Beyond GMP: Selecting and Managing CDMOs for Biological Products

Articulate why regulatory compliance is an entry criterion, not a differentiator, and identify the three failure modes that standard audits consistently miss for biological products.

GMP compliance is the starting point for any CDMO shortlist. Yet for many biotech and biopharma companies, it remains the primary lens through which manufacturing partners are evaluated. This forum challenges that assumption and offers a more rigorous, experience-driven approach to CDMO selection and management.

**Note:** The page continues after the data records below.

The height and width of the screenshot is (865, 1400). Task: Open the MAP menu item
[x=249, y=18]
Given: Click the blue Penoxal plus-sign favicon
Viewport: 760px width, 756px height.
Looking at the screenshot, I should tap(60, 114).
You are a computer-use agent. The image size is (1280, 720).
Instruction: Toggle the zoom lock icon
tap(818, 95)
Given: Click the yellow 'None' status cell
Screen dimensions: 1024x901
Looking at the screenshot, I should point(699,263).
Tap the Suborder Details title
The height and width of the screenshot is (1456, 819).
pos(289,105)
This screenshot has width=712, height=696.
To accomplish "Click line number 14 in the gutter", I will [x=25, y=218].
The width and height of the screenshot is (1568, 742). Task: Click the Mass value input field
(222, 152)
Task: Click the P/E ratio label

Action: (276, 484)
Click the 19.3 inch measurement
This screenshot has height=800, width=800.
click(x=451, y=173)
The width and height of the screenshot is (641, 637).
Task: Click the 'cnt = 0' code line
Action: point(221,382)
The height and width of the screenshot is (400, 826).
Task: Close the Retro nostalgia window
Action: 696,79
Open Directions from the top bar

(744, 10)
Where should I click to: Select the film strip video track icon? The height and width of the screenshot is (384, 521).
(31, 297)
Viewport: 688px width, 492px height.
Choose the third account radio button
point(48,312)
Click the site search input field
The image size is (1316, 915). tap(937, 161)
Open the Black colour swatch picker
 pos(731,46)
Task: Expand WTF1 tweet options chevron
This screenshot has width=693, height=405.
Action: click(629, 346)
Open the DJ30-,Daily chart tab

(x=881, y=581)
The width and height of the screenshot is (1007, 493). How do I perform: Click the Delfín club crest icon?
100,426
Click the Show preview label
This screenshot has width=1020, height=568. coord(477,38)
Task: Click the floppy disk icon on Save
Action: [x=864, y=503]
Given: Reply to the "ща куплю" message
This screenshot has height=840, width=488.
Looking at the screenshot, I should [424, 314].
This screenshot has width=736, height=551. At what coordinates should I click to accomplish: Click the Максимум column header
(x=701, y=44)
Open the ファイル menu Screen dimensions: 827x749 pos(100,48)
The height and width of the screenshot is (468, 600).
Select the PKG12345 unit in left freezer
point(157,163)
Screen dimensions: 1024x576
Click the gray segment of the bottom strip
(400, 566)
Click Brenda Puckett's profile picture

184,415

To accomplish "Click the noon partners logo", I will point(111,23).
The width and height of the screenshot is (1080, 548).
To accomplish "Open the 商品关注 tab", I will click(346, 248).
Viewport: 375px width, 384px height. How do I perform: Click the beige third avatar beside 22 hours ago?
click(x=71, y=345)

The first presentation explores how structured project management thinking directly shapes the quality of CDMO relationships. From scoping and risk mapping to milestone ownership and performance accountability, it reveals what sponsors can do differently at every stage of the engagement to avoid costly misalignments that derail programmes.

The second presentation makes the case that biological products carry inherent risks that standard compliance audits are simply not designed to surface. Technology mismatches, operational fragility, and failures in partnership culture have led to the closure of programmes operating in fully GMP-certified facilities. Attendees will leave with a practical, multi-dimensional scoring framework for evaluating CDMOs across the dimensions that actually predict success.

Together, these sessions offer a candid, expert-led perspective on what it takes to select well, manage effectively, and build CDMO partnerships that hold up under pressure.